Je ne sais pas ce qui m’a pris mais ce midi, avant de déjeuner, pendant que je faisais réchauffer les restes du plat de mardi soir dernier, j’ai pris le roman que je suis en train de lire et je suis allé me poser délicatement sur un transat de la terrasse, non, dans un transat, sur la terrasse. J’étais bien, j’avais la tête à l’ombre (et donc, j’avais la tête ailleurs, aussi) et le reste du corps au soleil. Ou plus exactement : sous le soleil. Pas à côté. Pas n’importe où.

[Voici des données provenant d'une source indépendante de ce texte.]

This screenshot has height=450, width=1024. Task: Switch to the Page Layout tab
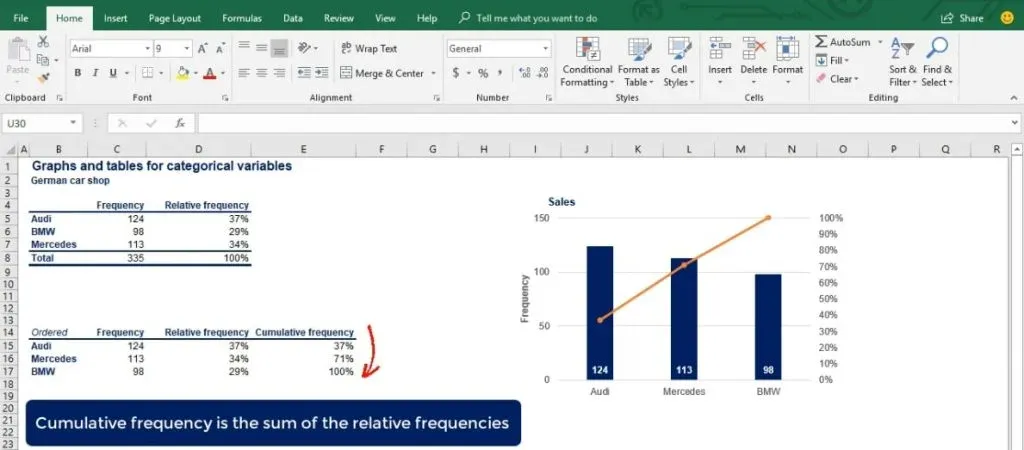pos(174,18)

Et ce qui devait arriver arriva. Et ce qui devait survenir survint. Et ce qui devait se produire se produisit (mon Dieu, si vous existez, comme c’est joli tous ces passés simples, non ?!...), j’ai assez rapidement posé mon livre ouvert sur ma poitrine pas du tout opulente et j’ai fermé les yeux, les bras et les jambes offerts aux rayons du soleil et l’ensemble du corps caressé par une brise absolument pas marine. Et je me suis endormi. Pendant près de quarante minutes.

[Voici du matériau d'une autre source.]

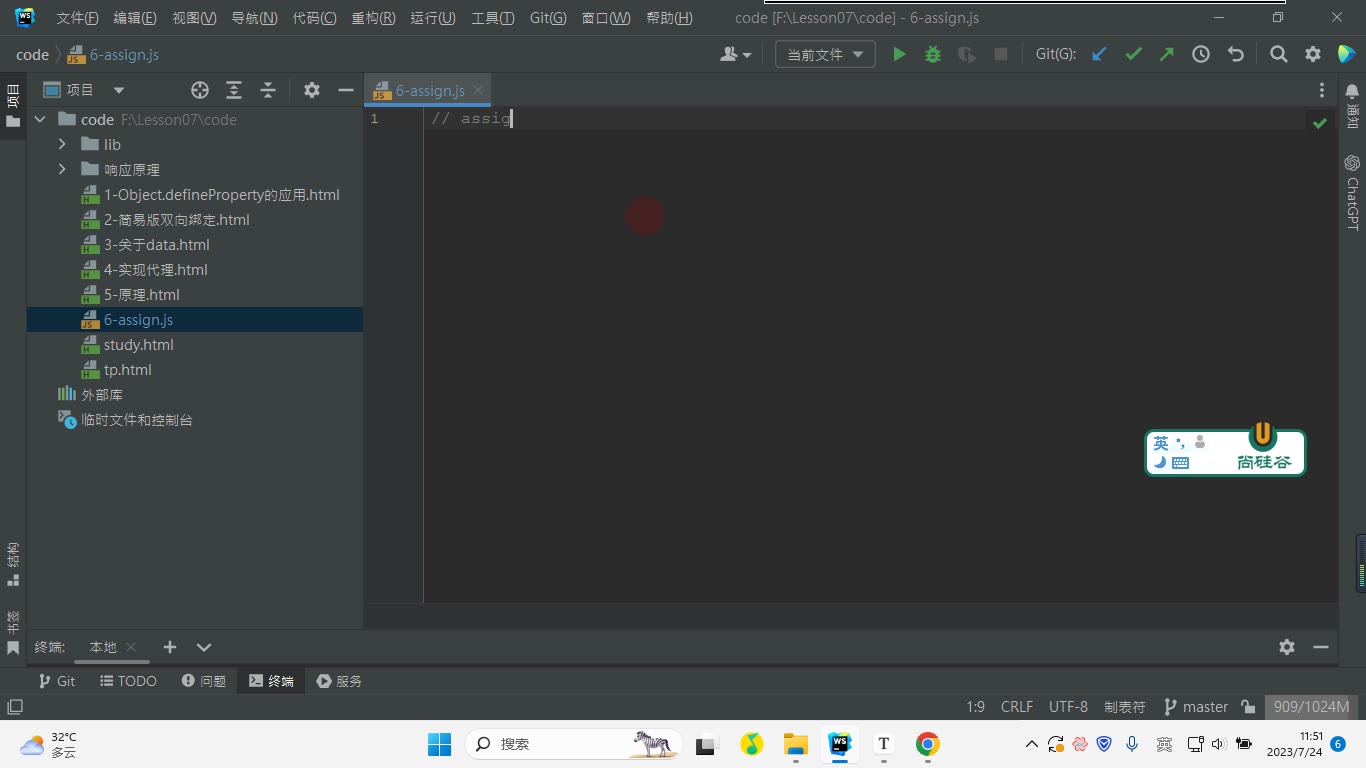
Task: Show Git history clock icon
Action: click(x=1201, y=55)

Puis, je me suis réveillé et je suis sorti de ma léthargie et de ma terrasse pour aller voir si tout se passait bien en cuisine. J’étais un peu vaseux mais ce n’était pas désagréable. Et le déjeuner fini, je me suis demandé si c’était judicieux de retourner là-bas, dans le transat bleu. Car ça risquait de se voir que j’avais déjà fait la sieste ce matin. Et comme je ne sais pas si la sieste d’avant le repas, ça compte quand même. Dans le doute, je me suis abstenu. Mais je regrette presque.

De toute façon, mieux valait que je m’abstienne d’une seconde sieste aujourd’hui plutôt que d’aller voter demain. Et comme je ne vais pas reporter à demain ce que j’aurais pu faire aujourd’hui, je crois que je vais jouer au cumul des mandats et aller faire une seconde sieste quand même, une sieste d’après-midi. Là, juste après ça. Ainsi, demain, je serai exempté d’en faire une et je pourrai alors me taper une toile au cinéma. Ce sera toujours mieux que de ne rien faire.

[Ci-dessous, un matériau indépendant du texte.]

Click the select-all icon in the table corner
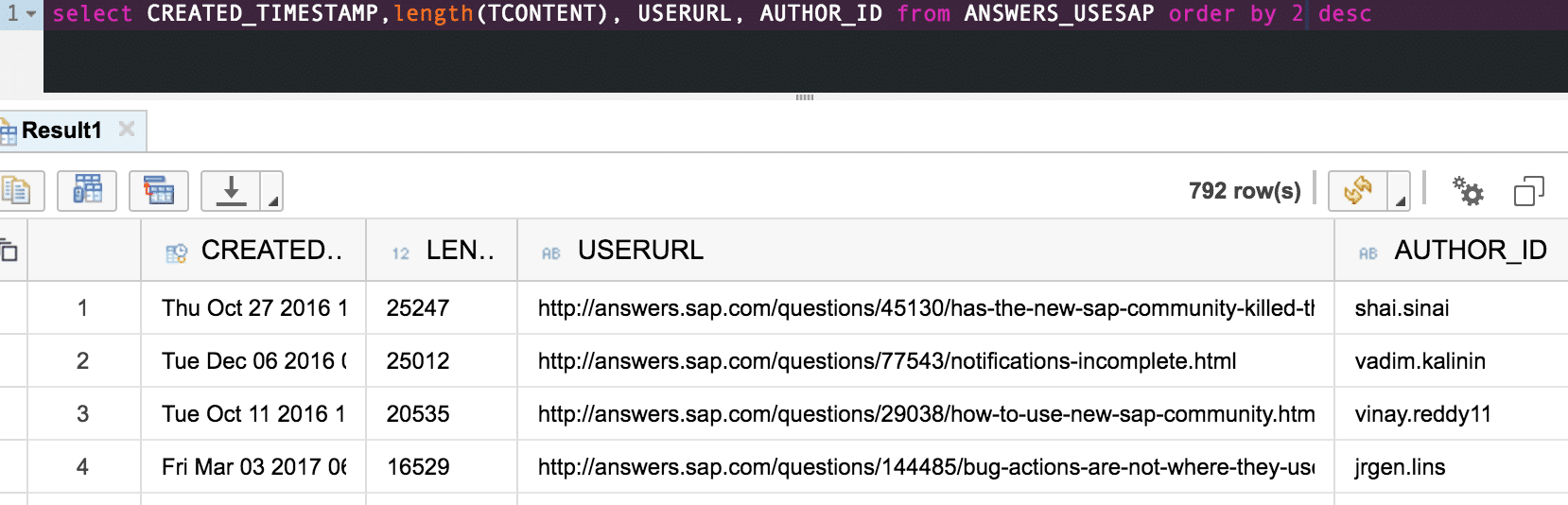This screenshot has width=1568, height=505. [x=9, y=251]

Oui, c’est ça. Demain matin, j’irai voter et au marché et demain après-midi, j’irai voir un film. Et je ne ferai pas de sieste. Car j’en aurai fait deux aujourd’hui. C’est déjà bien. Surtout que ce n’est pas forcément la quantité qui compte. Ni la taille. Ni la grosseur. Enfin, c’est ce qu’il est de bon ton de dire. Alors, ma foi, je sens que dans moins d’une phrase, je vais prendre mes cliques et mes claques et je vais aller me mettre en position allongée. Dehors. Mi-soleil, mi-ombre.